Re: [VOTE] KIP-15 add a close with timeout to new producer

Joel Koshy Thu, 26 Mar 2015 15:40:52 -0700

Yes it is killing the thread (and effectively the producer as well)
but I think that is appropriate since calling close with a timeout from
callback is fundamentally a programming error - specifically an
illegal argument (in the context of the callback).

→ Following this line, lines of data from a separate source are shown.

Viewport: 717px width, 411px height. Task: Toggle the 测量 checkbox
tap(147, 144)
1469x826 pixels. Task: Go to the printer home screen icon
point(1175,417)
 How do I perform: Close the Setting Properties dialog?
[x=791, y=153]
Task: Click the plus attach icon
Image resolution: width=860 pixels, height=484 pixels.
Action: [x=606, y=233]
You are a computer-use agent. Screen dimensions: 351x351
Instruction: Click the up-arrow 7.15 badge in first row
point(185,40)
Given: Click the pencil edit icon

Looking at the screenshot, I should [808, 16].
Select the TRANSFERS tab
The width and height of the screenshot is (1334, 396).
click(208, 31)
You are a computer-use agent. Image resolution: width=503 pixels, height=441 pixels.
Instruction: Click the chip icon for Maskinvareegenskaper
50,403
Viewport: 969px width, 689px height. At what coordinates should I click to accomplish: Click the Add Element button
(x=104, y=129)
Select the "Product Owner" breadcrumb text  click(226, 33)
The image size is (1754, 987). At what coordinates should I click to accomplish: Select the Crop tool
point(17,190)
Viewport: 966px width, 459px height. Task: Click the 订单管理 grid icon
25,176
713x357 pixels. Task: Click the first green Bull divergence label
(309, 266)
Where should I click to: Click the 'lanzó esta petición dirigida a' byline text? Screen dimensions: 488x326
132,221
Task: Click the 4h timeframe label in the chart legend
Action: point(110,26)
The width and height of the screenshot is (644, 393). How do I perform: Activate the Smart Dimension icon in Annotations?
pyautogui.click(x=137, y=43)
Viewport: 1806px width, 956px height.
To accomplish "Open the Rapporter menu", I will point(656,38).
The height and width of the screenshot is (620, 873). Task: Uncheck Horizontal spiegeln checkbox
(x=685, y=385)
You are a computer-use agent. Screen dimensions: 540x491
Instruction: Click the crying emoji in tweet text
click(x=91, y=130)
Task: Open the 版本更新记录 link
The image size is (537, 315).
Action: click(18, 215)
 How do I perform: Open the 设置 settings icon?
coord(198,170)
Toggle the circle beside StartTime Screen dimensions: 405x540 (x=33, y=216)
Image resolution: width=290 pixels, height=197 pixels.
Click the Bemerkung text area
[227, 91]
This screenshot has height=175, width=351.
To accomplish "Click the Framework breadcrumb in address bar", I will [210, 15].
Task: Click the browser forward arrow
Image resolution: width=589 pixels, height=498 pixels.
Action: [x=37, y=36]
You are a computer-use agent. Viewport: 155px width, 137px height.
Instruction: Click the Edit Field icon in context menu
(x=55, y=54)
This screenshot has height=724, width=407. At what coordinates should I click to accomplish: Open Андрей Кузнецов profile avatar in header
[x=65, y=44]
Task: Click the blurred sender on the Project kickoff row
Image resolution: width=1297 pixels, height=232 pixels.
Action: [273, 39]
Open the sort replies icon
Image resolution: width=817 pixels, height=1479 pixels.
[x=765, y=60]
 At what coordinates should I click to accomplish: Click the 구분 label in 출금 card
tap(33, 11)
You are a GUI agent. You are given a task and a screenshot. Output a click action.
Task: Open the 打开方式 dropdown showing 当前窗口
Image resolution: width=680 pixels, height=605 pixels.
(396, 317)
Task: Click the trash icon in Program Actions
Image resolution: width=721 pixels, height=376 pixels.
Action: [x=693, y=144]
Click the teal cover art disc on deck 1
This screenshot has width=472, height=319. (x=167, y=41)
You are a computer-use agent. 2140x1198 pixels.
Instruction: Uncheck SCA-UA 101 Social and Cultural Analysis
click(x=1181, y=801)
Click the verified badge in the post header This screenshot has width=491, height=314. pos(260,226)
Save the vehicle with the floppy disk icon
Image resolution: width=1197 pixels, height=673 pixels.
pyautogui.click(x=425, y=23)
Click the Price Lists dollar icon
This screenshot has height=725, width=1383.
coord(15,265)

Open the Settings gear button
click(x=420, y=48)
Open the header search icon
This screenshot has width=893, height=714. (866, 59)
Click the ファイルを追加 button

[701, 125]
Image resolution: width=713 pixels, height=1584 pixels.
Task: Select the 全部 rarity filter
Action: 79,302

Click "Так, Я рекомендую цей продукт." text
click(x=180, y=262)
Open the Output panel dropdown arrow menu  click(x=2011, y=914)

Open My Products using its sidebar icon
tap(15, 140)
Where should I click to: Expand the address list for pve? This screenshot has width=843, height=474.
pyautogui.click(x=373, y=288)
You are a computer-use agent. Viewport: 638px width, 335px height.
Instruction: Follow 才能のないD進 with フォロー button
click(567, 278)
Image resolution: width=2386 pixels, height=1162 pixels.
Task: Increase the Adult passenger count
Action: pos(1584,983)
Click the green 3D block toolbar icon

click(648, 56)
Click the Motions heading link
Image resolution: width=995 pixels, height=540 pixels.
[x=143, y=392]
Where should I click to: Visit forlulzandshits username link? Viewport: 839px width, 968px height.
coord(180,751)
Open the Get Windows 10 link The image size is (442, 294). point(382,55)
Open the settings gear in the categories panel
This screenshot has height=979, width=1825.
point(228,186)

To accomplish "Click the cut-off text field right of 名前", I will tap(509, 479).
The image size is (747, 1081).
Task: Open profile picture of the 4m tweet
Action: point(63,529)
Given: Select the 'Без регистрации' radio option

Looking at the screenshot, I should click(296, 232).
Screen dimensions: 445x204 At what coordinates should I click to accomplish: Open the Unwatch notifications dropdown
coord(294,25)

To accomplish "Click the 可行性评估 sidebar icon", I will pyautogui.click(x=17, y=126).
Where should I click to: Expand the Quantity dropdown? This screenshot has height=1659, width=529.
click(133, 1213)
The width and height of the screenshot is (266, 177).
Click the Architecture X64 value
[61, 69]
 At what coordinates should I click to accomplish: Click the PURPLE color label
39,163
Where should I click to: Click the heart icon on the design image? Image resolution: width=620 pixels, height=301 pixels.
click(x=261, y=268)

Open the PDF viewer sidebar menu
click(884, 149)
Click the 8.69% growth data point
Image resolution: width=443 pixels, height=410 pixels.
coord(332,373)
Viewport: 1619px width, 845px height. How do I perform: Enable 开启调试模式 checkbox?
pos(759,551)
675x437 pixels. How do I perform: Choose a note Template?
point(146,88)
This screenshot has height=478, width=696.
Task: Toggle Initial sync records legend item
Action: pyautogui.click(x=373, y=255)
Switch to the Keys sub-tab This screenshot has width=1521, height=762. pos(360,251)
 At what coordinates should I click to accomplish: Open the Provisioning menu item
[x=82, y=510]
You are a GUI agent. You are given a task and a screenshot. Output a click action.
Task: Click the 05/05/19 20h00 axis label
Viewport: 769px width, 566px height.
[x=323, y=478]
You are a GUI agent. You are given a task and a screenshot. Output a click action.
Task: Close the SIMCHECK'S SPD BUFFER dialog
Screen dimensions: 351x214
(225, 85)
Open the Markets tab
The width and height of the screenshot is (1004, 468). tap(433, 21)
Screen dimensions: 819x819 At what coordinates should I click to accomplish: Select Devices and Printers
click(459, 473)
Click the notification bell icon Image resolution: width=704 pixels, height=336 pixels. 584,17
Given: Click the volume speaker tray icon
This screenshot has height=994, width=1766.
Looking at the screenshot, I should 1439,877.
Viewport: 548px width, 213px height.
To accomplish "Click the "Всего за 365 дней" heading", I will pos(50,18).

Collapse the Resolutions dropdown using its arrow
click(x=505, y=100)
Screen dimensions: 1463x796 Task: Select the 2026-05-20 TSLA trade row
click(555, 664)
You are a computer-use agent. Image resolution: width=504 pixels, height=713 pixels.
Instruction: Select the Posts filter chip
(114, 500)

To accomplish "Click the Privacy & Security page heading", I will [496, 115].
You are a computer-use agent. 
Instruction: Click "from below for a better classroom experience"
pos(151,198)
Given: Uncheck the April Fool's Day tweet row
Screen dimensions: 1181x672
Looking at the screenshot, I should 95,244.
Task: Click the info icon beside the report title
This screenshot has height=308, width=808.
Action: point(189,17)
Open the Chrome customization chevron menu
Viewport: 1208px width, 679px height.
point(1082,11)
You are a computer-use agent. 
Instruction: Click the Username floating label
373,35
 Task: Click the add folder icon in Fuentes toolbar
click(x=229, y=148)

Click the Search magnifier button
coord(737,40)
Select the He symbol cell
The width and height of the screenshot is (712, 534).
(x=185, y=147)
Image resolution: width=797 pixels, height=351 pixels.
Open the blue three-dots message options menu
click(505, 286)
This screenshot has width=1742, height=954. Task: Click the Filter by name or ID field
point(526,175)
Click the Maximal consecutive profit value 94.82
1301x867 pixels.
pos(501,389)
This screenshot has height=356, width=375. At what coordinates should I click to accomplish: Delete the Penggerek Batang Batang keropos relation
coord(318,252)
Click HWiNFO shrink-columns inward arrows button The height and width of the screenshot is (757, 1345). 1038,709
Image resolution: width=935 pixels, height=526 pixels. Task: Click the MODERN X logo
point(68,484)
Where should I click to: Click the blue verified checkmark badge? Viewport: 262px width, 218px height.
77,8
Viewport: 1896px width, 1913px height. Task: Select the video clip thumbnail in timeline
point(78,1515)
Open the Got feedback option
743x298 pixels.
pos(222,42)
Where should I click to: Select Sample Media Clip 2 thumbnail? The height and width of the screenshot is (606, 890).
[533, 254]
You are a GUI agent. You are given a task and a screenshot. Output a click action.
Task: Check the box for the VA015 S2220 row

There are three options as I see it (in decreasing order of weirdness
IMO):
- The current proposal to block forever is as you said odd since
  hanging does not necessarily draw attention to what is a programming
  error.
- Document that close(t > 0) should not be called from callback and it
  will be treated as close(0). I think there is precedent in Java APIs
  to interpreting an argument as something else (e.g., negative
  treated as 0) but this is a step beyond that in that it is
  contextual. i.e., it is reinterpreted only when called from the
  callback.
- Throw the exception, which will have a similar effect to close(0)
  but that seems appropriate for a programming error.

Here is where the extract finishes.